No  dia 30, por coincidência ou não, 46 entidades e personalidades, de variadas tendências ideológicas,  entraram com o 123º. Super Pedido de Impeachment a Bolsonaro incriminando-o em 23 graves crimes de responsabilidade. Note-se que nenhum deputado subiu à tribuna para lhes contestar. Apenas o  Presidente da Câmara, Artur Lira, lhes respondeu, evasivamente: – “Falta materialidade”. Ora, impeachment é um processo político, vide o de Collor e de Dilma. Ele cresce quando o Governo perde, simultaneamente, apoio popular e sua base de apoio congressual. Bolsonaro  está, realmente,  acuado pela opinião pública, mas resta-lhe, entretanto,   o apoio incerto do Centrão, que só é leal a interesses, jamais à ideologias ou autoridades. Estes, devem, agora,  começar a apresentar faturas impagáveis para forçar a retirada de apoio. Sinuca de bico para quem diz que só sairá da cadeira pela mãe de Deus. Talvez saia pelo voto de seus apoiadores de anteontem.
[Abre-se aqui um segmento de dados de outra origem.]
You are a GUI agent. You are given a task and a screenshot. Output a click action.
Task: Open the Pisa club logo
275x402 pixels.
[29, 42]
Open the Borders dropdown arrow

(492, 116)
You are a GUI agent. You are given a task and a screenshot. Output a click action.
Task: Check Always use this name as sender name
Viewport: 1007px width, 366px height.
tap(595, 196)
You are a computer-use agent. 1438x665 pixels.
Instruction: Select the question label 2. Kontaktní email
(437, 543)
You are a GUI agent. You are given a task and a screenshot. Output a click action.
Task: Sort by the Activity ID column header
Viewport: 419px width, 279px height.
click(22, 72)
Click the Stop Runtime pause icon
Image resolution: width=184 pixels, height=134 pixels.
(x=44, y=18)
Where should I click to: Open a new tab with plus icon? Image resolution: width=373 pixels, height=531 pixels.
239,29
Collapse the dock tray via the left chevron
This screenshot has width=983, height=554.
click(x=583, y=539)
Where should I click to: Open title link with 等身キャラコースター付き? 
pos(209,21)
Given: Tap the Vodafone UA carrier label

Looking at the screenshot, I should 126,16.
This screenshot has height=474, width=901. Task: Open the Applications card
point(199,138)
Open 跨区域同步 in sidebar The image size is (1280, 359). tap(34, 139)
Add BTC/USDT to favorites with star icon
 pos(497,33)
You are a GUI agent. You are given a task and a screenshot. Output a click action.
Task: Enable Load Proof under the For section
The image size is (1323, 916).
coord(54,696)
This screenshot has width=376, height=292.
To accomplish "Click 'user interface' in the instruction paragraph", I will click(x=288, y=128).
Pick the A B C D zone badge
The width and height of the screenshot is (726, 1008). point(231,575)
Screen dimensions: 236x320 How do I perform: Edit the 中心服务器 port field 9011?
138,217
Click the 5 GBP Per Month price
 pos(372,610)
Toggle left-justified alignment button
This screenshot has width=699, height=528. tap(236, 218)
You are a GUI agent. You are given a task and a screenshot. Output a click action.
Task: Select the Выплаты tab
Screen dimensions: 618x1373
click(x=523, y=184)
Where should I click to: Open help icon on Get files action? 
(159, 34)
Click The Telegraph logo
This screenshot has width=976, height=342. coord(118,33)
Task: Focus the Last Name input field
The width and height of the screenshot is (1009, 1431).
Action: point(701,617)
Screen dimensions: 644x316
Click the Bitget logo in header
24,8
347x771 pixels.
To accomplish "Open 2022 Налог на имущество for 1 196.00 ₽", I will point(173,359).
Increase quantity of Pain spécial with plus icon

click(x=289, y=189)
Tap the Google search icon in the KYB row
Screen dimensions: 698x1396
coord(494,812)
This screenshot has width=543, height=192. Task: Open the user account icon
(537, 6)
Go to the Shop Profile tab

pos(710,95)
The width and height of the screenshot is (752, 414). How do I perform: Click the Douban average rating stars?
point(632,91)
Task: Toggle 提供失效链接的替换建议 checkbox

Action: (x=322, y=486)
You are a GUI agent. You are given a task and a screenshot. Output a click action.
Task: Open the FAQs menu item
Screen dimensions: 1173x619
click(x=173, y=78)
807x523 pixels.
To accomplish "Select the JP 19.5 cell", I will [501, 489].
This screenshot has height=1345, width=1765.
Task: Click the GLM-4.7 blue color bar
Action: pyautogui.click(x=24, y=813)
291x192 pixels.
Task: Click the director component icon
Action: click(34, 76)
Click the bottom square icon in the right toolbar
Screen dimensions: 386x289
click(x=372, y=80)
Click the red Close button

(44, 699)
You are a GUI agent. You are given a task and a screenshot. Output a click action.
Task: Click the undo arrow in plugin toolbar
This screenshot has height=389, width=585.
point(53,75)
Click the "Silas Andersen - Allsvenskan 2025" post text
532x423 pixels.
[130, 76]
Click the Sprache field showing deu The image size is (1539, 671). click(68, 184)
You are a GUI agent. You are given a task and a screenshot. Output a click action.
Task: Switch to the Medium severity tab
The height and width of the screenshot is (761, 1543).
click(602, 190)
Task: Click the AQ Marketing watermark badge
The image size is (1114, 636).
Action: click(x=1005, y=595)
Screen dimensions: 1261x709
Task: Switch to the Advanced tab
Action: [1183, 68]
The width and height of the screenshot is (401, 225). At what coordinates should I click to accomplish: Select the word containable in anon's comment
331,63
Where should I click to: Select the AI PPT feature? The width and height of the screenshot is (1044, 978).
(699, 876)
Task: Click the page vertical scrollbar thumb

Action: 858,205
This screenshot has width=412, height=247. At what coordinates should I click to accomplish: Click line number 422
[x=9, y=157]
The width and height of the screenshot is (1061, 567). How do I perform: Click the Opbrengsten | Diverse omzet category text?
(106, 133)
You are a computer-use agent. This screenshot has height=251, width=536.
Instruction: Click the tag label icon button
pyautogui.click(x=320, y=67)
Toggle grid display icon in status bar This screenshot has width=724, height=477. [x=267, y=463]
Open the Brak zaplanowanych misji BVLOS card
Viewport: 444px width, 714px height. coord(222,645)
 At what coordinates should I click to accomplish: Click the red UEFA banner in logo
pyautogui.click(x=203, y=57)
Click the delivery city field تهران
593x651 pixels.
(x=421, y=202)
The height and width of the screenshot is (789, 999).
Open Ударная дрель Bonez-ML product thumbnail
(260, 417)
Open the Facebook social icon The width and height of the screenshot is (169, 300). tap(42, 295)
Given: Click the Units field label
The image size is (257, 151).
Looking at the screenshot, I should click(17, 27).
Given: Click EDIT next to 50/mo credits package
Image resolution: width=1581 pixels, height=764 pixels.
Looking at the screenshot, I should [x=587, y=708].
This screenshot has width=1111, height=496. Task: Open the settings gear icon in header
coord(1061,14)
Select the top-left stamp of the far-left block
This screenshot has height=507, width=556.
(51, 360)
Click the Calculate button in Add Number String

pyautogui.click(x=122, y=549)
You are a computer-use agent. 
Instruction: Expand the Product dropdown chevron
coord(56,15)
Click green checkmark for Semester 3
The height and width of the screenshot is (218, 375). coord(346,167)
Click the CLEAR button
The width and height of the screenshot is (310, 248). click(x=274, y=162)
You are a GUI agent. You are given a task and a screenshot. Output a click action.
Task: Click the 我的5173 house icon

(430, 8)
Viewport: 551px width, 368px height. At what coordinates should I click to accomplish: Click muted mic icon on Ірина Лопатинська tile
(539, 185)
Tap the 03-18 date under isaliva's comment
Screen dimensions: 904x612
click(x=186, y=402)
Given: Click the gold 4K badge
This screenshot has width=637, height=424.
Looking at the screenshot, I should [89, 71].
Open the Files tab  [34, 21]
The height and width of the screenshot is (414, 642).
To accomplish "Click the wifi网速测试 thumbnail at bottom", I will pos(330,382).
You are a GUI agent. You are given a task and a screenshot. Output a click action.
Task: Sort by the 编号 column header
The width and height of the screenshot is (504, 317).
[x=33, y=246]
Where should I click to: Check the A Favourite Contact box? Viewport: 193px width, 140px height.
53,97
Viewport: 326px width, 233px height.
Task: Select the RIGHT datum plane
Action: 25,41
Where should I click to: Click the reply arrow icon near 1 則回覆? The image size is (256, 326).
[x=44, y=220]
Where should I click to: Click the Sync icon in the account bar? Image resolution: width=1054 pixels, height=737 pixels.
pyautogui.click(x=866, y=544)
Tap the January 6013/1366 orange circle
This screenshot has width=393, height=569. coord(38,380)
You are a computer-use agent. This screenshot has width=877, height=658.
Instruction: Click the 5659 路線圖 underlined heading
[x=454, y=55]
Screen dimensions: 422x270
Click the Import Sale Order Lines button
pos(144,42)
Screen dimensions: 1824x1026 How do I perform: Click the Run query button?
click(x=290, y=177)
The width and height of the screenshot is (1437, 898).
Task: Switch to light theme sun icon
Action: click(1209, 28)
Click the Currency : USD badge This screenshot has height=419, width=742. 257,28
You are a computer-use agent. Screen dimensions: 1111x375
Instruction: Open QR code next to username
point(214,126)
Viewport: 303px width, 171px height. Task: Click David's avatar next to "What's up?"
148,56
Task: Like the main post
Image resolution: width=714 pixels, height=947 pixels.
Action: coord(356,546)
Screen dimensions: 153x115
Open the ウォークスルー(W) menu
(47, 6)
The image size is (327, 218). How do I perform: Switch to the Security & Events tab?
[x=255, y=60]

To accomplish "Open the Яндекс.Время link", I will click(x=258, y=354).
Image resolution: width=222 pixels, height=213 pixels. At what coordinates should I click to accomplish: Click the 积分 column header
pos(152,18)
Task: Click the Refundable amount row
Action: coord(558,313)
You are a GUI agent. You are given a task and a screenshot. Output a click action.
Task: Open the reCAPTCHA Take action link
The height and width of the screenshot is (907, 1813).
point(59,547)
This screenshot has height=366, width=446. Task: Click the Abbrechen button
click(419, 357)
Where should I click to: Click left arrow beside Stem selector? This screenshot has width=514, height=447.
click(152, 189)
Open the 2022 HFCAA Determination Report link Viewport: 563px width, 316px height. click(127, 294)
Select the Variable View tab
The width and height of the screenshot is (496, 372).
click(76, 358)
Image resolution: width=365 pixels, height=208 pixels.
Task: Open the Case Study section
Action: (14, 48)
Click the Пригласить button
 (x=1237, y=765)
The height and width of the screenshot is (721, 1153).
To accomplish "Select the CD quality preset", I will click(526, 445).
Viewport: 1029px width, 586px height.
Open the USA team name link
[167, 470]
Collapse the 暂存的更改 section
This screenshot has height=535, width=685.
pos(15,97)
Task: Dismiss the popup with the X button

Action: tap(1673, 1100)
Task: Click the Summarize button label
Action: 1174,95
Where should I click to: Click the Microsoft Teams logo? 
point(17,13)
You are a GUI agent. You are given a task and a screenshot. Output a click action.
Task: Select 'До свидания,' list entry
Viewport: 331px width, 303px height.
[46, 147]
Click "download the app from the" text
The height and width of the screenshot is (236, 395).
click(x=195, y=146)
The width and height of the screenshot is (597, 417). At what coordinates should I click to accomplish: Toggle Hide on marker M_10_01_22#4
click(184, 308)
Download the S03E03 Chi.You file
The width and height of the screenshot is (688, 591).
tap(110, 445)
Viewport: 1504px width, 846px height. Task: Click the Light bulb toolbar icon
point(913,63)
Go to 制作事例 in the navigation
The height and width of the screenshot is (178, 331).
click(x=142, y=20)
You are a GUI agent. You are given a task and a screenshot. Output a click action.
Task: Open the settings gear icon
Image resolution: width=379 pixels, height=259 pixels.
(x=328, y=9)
Mas a pressão não fica na CPI.Ontem, o Presidente do Supremo marcou data para depoimento do Presidente da República no processo que lá se arrasta há mais de um ano, quando da saída de Moro do seu Ministério, sobre sua  interferência na Polícia Federal. Outra CPI, a das fake news, articulada a processo do mesmo Supremo sobre ataques à democracia, determinou a abertura de contas telefônicas do filho 02, Vereador Eduardo e altos assessores do Planalto, todos envolvidos no denominado Gabinete do Ódio. Mau tempo, mais turbulência para o Presidente. E, para culminar, nova manifestação de rua em todo o país no sábado, 03.

Dias gelados no sul, ferventes nos gabinetes da Capital.